_How to complete this task_
Pick out every row below that contains the word "Find", and copy each such row in full. Treat case as significant.

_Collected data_
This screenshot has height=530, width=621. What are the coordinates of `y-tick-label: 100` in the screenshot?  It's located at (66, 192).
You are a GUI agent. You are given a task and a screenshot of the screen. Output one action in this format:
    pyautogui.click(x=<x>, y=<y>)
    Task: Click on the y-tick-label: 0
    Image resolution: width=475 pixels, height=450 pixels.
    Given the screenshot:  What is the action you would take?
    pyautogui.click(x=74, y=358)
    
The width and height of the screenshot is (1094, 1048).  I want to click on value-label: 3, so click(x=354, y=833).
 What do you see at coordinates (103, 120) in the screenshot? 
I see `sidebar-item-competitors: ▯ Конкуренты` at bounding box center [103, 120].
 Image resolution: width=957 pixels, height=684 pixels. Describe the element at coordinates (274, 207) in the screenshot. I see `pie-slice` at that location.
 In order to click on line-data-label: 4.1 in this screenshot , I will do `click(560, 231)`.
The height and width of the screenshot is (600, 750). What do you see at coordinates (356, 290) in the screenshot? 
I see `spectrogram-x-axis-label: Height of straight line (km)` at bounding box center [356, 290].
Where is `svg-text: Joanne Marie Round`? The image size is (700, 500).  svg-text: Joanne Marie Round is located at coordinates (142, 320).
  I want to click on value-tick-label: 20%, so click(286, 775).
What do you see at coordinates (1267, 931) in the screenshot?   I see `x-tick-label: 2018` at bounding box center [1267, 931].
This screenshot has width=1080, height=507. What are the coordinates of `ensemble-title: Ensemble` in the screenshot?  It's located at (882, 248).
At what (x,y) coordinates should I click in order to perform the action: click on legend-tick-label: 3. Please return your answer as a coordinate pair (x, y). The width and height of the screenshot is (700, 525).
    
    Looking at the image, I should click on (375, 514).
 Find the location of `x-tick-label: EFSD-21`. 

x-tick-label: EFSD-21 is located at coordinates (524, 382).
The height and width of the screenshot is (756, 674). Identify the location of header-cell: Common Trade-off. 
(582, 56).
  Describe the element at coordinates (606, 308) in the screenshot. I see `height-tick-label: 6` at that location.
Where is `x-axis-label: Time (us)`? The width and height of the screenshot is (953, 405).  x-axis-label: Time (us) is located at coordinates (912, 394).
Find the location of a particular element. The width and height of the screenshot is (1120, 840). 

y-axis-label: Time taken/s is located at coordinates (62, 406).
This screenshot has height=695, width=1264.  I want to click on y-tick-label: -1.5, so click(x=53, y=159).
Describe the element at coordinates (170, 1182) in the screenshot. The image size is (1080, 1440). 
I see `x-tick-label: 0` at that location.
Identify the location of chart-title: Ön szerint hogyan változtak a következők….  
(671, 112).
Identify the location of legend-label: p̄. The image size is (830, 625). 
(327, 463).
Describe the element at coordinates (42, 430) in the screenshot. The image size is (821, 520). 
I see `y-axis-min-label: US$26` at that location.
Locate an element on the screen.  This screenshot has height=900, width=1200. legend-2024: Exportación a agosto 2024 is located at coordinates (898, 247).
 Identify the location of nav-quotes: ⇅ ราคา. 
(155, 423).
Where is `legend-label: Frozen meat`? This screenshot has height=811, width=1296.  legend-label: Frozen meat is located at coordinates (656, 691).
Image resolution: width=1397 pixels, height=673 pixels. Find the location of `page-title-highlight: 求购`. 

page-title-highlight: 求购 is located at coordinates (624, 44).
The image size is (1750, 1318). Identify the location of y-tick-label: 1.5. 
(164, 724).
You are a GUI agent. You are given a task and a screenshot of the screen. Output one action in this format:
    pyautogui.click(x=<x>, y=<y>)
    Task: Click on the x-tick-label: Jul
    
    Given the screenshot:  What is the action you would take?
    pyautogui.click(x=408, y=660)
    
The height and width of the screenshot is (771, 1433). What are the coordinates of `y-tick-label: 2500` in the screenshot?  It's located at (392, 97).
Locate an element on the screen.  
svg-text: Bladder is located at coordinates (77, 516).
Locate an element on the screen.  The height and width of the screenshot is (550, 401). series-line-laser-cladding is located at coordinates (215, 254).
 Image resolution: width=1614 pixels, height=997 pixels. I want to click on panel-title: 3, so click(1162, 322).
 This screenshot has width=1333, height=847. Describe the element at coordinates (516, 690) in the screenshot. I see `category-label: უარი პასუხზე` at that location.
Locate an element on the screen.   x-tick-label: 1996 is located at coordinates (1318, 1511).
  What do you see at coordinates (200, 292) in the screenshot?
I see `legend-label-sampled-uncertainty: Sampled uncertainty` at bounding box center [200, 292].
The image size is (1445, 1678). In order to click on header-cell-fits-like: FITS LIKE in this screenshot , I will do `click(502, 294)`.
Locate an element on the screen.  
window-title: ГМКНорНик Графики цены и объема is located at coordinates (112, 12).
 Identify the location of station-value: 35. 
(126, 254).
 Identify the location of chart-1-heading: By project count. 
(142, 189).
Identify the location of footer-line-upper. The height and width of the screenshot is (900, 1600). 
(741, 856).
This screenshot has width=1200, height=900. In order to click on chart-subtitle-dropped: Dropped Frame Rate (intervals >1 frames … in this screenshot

_Response for this exercise_
 Find the location of `x-tick-label: EFSD-21`. 
Find the location of a particular element. The width and height of the screenshot is (1120, 840). 
Image resolution: width=1397 pixels, height=673 pixels. Find the location of `page-title-highlight: 求购`. 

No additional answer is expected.